→ **Tus tareas**
A) Di si cada frase coincide con el texto sobre el bombardeo de Dresde: (i) Dresde sufrió sus primeros ataques aéreos en agosto de 1944; (ii) la primera oleada la formaron menos de 100 aviones; (iii) en la ciudad había muchos refugios antiaéreos de hormigón. Contesta sí o no a cada una y cita las palabras del texto que lo deciden.
B) Copia sin ningún cambio el fragmento del texto sobre el bombardeo de Dresde que va entre "Cualquier habitante de" y "ciudad era inexpugnable.", ambos incluidos.
C) Sigue escribiendo el texto sobre el bombardeo de Dresde a partir de donde termina.

→ **Texto proporcionado**
*****

Cualquier habitante de Dresde sabe cuál fue la peor noche en la vida de su ciudad: esa noche de hace 75 años en la que desde el cielo cayó una fuerza destructiva incomparable. Y también sabe cuáles fueron la segunda y tercera peores noches de su vida: las dos siguientes. Cuando terminaba el 13 de febrero de 1945 sonaron las alarmas antiaéreas. La gente corrió a los sótanos de los edificios. Más de 200 aviones integraron esa primera oleada. Las fuerzas aliadas se habían propuesto destruir Dresde. Una lluvia de devastación, que duraría tres días, cayó sobre la antigua ciudad alemana
Hasta ese momento Dresde había sido bastante afortunada. Recién en agosto de 1944 recibió los primeros ataques aéreos. Sus habitantes no estaban preparados para las bombas enemigas. Casi no existían refugios antiaéreos de hormigón. Nadie los construía. Creían que la ciudad era inexpugnable.

*****

→ **Entradas de datos recogidas**
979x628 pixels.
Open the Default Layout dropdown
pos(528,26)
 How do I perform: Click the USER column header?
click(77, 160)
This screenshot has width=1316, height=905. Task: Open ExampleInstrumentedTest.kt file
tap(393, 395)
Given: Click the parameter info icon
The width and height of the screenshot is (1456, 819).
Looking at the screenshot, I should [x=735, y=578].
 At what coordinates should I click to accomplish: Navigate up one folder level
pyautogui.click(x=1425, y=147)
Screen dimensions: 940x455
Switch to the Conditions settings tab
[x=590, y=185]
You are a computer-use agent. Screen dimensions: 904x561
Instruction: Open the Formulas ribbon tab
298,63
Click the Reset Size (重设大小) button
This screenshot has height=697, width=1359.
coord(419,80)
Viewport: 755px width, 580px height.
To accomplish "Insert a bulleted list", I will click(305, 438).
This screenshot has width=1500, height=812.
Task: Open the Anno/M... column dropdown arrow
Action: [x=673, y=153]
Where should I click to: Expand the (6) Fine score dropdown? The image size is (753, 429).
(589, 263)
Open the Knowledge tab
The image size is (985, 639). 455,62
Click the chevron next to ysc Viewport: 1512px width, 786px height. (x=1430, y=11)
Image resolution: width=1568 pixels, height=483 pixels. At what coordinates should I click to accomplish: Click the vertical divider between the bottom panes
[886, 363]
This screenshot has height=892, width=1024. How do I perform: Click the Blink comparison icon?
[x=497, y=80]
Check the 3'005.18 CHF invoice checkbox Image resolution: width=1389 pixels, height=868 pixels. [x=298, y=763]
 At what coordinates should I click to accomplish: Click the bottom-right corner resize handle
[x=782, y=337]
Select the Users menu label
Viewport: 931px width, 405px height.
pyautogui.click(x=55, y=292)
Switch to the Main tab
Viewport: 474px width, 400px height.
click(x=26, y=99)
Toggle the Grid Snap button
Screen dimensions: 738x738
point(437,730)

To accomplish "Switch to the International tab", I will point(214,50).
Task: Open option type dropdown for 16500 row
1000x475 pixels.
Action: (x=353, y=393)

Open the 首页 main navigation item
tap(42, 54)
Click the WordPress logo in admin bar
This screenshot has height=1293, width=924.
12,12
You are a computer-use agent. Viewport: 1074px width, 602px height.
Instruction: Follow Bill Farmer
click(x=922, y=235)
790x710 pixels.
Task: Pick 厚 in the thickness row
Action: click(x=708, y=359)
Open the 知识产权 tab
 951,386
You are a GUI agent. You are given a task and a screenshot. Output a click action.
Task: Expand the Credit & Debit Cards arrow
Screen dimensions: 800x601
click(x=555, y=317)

*****

→ **Respuestas esperadas**
A)
(i) Sí: "Recién en agosto de 1944 recibió los primeros ataques aéreos."
(ii) No: "Más de 200 aviones integraron esa primera oleada."
(iii) No: "Casi no existían refugios antiaéreos de hormigón."

B)
Cualquier habitante de Dresde sabe cuál fue la peor noche en la vida de su ciudad: esa noche de hace 75 años en la que desde el cielo cayó una fuerza destructiva incomparable. Y también sabe cuáles fueron la segunda y tercera peores noches de su vida: las dos siguientes. Cuando terminaba el 13 de febrero de 1945 sonaron las alarmas antiaéreas. La gente corrió a los sótanos de los edificios. Más de 200 aviones integraron esa primera oleada. Las fuerzas aliadas se habían propuesto destruir Dresde. Una lluvia de devastación, que duraría tres días, cayó sobre la antigua ciudad alemana
Hasta ese momento Dresde había sido bastante afortunada. Recién en agosto de 1944 recibió los primeros ataques aéreos. Sus habitantes no estaban preparados para las bombas enemigas. Casi no existían refugios antiaéreos de hormigón. Nadie los construía. Creían que la ciudad era inexpugnable.

C)
Como sucedió también en Hiroshima por sus calles se fortalecían las leyendas que justificaban que se mantuviera intacta. Algunos decían que era porque vivía una tía de Winston Churchill, otros sostenían que existía un acuerdo secreto en el que los enemigos se habían comprometido a mantener indemnes a Oxford y a esta ciudad, también estaban los que aseguraban que los Aliados pretendían que Dresde, una vez terminada la guerra, fuera la nueva capital alemana debido a su enorme valor cultural. Era llamada, hasta ese momento, la Florencia del Elba. Imponentes construcciones medievales y del Renacimiento se concentraban en la Ciudad Vieja. Tenía una enorme vida cultural y una hermosa arquitectura.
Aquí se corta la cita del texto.